Please copy out all lines of the entries that contain the word "from".

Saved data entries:

****

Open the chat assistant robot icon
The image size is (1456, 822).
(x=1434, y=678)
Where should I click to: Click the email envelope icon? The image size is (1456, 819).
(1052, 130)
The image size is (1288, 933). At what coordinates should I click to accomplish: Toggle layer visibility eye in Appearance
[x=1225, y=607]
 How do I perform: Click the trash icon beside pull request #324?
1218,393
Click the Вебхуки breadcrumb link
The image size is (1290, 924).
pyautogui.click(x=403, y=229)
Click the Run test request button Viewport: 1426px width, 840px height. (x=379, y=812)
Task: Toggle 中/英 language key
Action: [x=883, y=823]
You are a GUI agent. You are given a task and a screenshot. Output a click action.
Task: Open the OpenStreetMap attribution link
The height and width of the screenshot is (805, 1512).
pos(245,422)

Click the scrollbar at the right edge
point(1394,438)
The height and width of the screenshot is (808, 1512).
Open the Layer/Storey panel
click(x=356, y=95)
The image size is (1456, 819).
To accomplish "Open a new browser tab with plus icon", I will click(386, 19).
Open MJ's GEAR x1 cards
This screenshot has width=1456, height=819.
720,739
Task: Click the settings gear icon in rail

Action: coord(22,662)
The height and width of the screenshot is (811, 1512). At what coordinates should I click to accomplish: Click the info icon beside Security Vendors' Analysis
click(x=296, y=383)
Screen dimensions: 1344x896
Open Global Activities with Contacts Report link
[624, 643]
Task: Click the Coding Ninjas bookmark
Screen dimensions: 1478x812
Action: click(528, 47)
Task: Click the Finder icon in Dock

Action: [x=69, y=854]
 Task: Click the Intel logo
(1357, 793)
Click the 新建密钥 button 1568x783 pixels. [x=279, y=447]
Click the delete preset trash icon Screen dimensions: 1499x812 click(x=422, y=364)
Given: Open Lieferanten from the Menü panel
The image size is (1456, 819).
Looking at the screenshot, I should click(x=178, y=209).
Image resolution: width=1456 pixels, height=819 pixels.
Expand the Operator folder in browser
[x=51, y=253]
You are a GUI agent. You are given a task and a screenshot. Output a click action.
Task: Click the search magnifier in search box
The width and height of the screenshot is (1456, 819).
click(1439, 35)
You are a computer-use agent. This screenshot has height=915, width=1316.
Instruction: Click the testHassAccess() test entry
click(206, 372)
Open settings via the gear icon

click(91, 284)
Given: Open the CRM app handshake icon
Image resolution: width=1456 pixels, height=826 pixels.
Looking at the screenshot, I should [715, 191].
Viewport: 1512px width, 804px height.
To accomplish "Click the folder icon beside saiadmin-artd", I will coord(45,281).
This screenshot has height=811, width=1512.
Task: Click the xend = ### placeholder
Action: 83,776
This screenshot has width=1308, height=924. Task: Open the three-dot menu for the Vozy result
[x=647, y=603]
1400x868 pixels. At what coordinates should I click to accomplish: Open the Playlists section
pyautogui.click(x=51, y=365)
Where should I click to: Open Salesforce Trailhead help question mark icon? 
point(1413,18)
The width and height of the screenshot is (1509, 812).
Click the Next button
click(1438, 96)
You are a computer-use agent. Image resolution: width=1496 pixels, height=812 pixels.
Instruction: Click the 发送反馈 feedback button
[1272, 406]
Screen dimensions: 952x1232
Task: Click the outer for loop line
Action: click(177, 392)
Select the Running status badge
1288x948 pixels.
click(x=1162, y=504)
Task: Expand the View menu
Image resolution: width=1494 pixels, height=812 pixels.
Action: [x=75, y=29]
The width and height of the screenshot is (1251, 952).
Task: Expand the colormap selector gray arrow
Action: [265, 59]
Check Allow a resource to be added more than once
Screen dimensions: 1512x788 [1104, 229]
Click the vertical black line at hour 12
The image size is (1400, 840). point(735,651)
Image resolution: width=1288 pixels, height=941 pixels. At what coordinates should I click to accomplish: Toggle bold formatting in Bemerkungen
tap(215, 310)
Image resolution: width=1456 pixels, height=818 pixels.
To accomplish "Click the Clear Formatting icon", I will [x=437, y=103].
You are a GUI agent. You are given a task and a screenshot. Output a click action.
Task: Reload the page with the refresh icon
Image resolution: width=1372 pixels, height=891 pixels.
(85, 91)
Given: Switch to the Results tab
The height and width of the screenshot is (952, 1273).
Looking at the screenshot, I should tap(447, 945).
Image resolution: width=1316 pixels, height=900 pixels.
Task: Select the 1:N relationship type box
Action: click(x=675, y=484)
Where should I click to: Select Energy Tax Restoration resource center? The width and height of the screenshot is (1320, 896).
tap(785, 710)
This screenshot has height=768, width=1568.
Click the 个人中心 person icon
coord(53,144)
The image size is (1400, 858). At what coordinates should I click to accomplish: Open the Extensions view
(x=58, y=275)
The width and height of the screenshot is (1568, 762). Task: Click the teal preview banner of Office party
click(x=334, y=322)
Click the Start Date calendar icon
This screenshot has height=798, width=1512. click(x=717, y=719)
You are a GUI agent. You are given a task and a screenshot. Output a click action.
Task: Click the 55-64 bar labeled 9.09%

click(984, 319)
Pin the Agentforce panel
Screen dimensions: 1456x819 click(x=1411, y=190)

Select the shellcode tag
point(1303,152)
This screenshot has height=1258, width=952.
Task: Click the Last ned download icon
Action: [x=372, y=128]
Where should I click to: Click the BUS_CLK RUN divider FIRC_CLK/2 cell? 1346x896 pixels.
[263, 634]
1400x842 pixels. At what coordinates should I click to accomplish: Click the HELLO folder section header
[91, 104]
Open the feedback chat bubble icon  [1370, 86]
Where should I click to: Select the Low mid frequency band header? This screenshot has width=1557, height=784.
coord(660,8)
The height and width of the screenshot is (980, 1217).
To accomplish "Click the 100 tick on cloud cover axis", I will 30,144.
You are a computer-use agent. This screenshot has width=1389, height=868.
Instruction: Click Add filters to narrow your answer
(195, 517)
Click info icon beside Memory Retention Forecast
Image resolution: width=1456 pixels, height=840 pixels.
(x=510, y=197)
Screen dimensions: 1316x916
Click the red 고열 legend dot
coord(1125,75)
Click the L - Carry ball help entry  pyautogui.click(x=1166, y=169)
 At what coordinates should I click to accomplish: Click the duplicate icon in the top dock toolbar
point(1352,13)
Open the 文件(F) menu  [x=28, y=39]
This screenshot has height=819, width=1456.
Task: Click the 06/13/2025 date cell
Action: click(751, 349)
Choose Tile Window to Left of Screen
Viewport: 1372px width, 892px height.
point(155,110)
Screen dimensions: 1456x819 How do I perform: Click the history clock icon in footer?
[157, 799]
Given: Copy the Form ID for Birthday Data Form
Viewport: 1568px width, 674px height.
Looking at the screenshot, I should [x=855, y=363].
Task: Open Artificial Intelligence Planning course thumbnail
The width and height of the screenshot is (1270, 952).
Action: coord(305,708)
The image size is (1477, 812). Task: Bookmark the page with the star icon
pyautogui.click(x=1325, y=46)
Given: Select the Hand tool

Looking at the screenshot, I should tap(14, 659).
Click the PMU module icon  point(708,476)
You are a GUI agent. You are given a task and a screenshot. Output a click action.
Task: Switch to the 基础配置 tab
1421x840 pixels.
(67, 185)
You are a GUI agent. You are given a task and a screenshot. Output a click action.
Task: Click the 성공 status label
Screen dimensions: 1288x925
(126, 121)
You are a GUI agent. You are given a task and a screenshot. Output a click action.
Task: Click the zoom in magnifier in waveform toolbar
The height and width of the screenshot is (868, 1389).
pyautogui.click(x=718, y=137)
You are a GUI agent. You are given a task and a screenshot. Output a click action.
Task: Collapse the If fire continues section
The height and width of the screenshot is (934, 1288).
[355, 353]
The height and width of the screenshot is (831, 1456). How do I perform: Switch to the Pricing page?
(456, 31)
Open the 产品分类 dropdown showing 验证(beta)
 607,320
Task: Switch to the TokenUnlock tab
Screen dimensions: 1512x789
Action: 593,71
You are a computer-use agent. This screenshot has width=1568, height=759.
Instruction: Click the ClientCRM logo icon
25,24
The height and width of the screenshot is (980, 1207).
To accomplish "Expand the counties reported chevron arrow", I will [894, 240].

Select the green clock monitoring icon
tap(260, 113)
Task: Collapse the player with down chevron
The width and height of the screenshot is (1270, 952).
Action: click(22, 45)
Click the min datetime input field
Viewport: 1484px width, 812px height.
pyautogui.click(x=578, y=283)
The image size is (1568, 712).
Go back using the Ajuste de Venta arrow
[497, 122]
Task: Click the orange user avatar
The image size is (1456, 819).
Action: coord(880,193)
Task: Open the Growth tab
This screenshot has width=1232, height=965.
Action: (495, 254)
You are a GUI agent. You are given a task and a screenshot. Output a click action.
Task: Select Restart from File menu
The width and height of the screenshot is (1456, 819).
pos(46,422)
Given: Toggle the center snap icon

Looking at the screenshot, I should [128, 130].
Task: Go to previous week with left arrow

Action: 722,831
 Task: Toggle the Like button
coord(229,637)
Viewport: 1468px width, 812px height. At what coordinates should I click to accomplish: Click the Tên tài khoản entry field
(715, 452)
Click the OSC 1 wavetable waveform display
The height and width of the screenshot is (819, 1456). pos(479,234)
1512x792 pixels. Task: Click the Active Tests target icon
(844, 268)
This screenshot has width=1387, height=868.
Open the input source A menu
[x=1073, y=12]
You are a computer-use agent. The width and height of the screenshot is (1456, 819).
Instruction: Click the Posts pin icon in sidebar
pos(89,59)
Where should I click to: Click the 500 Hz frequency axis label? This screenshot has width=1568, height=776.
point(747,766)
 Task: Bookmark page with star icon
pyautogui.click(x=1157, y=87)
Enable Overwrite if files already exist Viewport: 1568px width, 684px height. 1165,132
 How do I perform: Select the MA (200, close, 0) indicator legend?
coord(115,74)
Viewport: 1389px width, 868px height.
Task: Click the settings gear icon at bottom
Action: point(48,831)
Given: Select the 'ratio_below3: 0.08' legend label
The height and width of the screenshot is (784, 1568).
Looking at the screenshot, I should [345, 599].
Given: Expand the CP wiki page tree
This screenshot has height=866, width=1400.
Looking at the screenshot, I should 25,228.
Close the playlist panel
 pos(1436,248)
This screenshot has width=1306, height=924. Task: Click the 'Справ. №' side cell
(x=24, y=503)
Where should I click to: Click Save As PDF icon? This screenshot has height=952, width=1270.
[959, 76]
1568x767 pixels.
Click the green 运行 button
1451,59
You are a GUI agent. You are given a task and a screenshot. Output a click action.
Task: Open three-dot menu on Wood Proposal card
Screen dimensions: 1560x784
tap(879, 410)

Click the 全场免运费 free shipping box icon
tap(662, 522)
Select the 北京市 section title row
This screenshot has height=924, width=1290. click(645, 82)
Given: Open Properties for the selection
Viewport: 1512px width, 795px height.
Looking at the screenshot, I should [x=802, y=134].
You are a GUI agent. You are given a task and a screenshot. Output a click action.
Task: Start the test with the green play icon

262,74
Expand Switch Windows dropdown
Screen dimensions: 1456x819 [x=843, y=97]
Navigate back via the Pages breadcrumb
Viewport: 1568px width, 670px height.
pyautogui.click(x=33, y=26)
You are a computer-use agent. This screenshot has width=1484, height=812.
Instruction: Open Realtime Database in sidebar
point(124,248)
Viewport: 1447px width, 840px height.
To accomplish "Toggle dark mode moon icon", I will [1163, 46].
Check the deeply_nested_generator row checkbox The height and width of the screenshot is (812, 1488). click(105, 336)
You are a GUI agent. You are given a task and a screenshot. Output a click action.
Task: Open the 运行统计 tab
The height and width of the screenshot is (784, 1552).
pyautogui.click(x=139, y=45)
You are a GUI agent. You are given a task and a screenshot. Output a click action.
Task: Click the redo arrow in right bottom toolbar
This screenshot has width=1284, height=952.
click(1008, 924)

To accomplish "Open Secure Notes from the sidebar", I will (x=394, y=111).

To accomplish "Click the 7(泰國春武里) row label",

****

> _EXERCISE OUTPUT_
Given: Open Lieferanten from the Menü panel
Task: Select Restart from File menu
To accomplish "Open Secure Notes from the sidebar", I will (x=394, y=111).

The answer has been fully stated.